Although I'm curently trying to quit dip, I've still got a nic tolerance that I'll put up against anyones and this stuff hit me hard. Didn't get to the knee-scraping, commode-hugging stage, but I did head for the showers feeling like I'd just recieved a month-long massage from an entire sorority house. (Feel free to come back to this fantasy at a time of your own choosing.)

This stuff needs to be dried out immensely, and / or smoked in a cob or meer... it comes kinda wet and the style isn't set up to dry quickly or easily. It can be cut thick or thin and left in coins or rubbed out, (treated as any other flake), or chopped fine. Ropes also have the unique atribute of being originally meant to chew. Not that anyone I know would be tempted, but still an interesting historical tid-bit.

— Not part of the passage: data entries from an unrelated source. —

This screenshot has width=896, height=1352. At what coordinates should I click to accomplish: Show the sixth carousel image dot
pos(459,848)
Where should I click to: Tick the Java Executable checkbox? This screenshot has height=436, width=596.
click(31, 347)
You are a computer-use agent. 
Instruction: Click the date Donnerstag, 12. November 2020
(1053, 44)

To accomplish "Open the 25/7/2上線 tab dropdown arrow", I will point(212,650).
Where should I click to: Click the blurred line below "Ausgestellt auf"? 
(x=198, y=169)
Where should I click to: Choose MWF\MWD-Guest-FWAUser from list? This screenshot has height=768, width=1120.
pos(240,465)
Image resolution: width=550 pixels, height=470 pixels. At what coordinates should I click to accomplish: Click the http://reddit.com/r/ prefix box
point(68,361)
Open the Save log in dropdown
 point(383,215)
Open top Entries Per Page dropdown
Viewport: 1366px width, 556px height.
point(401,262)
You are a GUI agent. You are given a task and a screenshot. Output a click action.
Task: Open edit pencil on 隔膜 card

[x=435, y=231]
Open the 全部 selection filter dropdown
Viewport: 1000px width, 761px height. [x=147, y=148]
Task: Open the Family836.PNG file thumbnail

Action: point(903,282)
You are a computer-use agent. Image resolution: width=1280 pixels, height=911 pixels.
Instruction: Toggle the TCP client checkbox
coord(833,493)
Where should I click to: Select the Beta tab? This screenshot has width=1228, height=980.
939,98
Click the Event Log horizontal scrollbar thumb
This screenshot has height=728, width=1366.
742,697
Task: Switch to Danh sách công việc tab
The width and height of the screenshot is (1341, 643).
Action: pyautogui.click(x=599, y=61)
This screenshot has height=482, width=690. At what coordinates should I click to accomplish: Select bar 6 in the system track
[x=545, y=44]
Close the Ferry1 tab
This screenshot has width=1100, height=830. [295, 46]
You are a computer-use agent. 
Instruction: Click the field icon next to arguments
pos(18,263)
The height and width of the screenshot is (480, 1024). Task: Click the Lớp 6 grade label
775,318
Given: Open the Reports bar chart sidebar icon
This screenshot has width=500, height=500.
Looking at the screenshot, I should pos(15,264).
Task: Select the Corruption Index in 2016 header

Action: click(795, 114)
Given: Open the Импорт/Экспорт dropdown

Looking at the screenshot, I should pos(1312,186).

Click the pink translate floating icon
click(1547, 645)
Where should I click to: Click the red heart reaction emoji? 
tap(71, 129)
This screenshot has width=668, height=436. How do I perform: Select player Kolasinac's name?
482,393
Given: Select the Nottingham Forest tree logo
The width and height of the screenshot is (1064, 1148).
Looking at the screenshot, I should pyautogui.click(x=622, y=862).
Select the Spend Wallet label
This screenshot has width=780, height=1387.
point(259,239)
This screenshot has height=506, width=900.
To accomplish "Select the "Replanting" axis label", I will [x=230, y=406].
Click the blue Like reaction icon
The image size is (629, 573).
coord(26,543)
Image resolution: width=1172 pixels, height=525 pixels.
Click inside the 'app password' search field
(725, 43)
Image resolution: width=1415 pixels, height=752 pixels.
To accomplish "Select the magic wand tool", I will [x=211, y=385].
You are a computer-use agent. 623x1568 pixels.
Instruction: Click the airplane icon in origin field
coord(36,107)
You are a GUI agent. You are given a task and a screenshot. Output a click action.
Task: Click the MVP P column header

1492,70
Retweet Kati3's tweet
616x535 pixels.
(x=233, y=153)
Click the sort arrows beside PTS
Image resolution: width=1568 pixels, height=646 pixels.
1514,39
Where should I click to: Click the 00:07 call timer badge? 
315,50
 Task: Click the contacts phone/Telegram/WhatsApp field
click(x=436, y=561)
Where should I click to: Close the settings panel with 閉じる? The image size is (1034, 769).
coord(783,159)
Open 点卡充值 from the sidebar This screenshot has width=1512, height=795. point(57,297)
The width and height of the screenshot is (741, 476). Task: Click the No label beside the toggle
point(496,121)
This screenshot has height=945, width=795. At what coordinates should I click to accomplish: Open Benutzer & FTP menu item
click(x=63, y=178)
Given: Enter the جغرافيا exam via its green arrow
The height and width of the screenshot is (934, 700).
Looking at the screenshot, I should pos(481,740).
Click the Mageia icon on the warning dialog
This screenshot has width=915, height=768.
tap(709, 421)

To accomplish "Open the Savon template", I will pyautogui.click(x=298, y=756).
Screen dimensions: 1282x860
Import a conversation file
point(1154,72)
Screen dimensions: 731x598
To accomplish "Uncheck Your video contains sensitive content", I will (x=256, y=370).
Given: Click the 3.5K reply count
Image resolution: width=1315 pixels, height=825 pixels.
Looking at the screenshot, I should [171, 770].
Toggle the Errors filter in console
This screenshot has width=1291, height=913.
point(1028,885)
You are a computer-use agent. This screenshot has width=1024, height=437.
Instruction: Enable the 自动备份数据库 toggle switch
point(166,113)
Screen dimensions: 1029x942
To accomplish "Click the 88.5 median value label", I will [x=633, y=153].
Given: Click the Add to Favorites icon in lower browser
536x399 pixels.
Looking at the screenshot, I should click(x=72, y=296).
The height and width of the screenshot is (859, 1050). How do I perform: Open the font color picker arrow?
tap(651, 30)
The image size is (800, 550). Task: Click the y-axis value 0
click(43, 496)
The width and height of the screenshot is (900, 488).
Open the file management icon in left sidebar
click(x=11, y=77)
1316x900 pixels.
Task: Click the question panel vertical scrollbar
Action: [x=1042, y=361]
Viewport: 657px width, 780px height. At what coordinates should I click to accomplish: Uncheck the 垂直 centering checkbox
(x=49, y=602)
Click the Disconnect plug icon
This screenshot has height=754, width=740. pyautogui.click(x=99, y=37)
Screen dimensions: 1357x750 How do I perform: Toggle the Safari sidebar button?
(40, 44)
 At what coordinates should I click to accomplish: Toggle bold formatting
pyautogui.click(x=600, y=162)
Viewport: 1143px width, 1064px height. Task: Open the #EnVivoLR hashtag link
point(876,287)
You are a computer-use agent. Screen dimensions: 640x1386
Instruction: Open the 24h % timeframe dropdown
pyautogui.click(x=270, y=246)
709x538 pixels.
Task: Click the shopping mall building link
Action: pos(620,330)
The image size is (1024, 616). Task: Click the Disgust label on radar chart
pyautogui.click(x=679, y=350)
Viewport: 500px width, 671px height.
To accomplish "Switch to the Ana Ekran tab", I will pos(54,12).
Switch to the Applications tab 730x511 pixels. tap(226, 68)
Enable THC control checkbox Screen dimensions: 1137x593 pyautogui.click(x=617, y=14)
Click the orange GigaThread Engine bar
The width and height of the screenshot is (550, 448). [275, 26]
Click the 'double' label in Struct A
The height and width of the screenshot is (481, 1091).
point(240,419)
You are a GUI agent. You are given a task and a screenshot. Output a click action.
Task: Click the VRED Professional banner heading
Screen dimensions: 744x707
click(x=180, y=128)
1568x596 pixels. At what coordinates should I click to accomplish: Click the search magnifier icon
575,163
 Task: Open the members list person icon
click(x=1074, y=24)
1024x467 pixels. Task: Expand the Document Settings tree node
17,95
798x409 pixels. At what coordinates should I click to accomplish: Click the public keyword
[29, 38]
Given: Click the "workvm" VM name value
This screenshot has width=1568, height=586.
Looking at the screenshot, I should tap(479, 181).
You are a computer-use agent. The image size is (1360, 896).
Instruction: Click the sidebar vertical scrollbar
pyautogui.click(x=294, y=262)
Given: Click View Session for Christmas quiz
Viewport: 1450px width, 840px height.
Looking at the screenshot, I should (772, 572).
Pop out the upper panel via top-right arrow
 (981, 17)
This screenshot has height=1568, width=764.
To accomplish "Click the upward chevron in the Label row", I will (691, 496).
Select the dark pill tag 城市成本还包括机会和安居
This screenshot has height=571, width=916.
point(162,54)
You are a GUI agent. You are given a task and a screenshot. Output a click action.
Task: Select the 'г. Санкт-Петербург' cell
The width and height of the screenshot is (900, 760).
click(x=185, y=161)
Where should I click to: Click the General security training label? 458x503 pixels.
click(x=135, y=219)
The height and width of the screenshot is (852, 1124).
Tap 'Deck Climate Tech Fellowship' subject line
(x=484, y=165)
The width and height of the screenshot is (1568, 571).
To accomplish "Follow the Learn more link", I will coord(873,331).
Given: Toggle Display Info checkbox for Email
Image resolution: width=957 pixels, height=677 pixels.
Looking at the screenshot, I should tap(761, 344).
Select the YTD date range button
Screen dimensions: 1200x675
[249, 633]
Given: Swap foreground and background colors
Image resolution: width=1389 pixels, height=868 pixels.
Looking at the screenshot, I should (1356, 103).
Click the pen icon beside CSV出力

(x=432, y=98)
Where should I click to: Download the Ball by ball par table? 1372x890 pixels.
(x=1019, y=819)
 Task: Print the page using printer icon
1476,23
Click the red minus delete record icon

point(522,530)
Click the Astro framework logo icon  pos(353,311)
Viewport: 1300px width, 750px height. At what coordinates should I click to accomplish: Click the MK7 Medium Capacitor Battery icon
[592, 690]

I can only recommend this tobacco to those with a desire for a huge nic hit. Maybe after I finish the whole tin will I be able to discern its more subtle qualities. Like that's gonna happen sometime soon. I've seen the elephant on this one, and it is a large and untamed beast. If you need to SERIOUSLY unwind, this stuff'll do it, but it's in no way, shape, or form an all day smoke. And to those with a mercenary inkling, I can only say sign the "next of kin" line.

*Samuel Gawiths Squadron Leader.*

This blend has a reputation as a very good medium to full English blend. IMHO, it is well deserved. After a steady diet of Dunhills My Mixture 965, I found SL to be less muddled, smoother and richer. The individual tobaccos seem to reveal themselves throughout the course of the smoke without overpowering the others. The latakia punch yields to the VA creaminess gives way to the Turkish... turkishness... without any loss of input from the chourus. Each of the componants flavors are distinct and more pronounced than I've found in other English blends and they seem to impart their qualities in a way that seems orchestrated verses being all lumped in together.

The tobacco I recieved needed to be dried out considerably, and it's cut a little longer than I like, but niether of these qualities detracts from the experience. Although it can be hard to find appearently, any fan of english / latakia blends should give this tobacco a try.

Cheers!


----------



## fitzsmoke (Mar 9, 2006)

*Re: Pipe Tobacco Reviews*

Excellent review and I agree with your experience.


----------



## fitzsmoke (Mar 9, 2006)

*Re: Pipe Tobacco Reviews*

My response was meant for S.G Black Twist.


----------



## ghostrider (Oct 30, 2005)

Good god, I tried some of the black twist today. I only filled the bowl halfway, and only finished half of that. I did have a hard time keeping it lit, so I'll have to make sure to let it air out a bit before filling the bowl.

Not much in the way of flavor, but it does have a very strong smokey/sweet aroma. I knew from the first mouthful of smoke, this was gonna kick my a$$. Definitely not for the light of heart. I have 1 oz of this stuff. Might just be a lifetime supply!


----------